But I think there’s a second reason. We have been taught by our previous media that information is manageable. Give us 23 minutes and we’ll give you the world, as the old radio slogan used to say. Read the daily newspaper — or Time or Newsweek once a week — and now you have read the news. That’s the promise implicit in the old media. But the new medium promises us instead edgeless topics and endless links. We know there is no possibility of consuming “the news,” as if there were such a thing. We know that whatever topic we start with, we won’t be able to stay within its bounds without doing violence to that topic. There is thus no possibility of mastering a field. So, sure, there’s more information than anyone could ever take in, but that relieves us of the expectation that we will master it. You can’t be overwhelmed if whelming is itself impossible.
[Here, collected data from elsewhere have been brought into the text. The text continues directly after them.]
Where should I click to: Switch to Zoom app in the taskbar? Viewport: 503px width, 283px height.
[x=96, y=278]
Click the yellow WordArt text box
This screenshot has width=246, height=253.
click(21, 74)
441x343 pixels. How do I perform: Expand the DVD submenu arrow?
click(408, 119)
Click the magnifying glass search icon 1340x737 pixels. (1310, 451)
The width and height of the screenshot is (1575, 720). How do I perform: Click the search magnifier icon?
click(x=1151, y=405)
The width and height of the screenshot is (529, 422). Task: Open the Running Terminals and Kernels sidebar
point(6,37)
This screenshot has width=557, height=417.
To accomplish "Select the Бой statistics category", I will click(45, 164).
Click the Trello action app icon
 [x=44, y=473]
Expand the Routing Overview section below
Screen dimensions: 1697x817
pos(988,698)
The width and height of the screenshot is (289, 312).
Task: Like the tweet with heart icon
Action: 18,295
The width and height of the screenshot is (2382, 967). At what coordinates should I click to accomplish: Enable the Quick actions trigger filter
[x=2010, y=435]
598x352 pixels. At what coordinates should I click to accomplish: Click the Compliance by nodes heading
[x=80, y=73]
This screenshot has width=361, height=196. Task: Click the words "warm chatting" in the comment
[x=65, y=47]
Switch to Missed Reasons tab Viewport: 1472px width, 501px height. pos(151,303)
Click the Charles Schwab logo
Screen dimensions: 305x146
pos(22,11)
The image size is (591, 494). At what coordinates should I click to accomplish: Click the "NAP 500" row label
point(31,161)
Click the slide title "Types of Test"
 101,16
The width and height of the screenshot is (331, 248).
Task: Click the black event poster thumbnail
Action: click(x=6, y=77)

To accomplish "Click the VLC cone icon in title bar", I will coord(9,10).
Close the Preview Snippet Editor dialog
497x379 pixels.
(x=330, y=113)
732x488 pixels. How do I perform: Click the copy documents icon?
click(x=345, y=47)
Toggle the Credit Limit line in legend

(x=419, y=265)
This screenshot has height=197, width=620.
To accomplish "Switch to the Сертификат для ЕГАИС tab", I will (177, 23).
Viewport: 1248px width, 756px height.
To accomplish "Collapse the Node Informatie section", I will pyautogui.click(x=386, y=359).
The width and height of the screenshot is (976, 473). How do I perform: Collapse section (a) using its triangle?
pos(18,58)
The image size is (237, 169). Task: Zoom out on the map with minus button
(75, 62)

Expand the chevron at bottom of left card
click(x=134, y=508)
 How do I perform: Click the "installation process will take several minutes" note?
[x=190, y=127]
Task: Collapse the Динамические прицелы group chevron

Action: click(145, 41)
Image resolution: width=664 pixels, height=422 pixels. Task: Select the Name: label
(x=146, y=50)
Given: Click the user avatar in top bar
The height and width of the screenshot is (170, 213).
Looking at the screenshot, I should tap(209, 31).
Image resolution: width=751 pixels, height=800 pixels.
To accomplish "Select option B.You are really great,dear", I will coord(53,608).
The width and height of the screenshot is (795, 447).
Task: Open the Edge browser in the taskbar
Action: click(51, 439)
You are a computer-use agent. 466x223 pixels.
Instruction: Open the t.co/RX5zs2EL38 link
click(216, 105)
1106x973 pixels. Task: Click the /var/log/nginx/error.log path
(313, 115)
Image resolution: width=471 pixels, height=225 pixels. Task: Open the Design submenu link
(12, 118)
So, I think our sense of being overwhelmed by information is an artifact of our being in a transitional age, with old expectations for mastery that the new environment gives the lie to.
No, this doesn’t mean that we lose all responsibility for knowing anything. Rather, it means we lose responsibility for knowing everything.
March 8, 2012
On a podcast today, Mitch Joel asked me something I don’t think anyone else has: Are we experiencing information overload? Everyone else assumes that we are. Including me. I found myself answering no, we are not. There is of course a reasonable and valid reason to say that we are. But I think there’s also an important way in which we are not. So, here goes:
There are more things to see in the world than any one human could ever see. Some of those sights are awe-inspiring. Some are life-changing. Some would bring you peace. Some would spark new ideas. But you are never going to see them all. You can’t. There are too many sights to see. So, are you suffering from Sight Overload?
There are more meals than you could ever eat. Some are sooo delicious, but you can’t live long enough to taste them all. Are you suffering from Taste Overload?
Or, you’re taking a dip in the ocean. The water extends to the horizon. Are you suffering from Water Overload? Or are you just having a nice swim?
That’s where I think we are with information overload. Of course there’s more than we could ever encounter or make sense of. Of course. But it’s not Information Overload any more than the atmosphere is Air Overload.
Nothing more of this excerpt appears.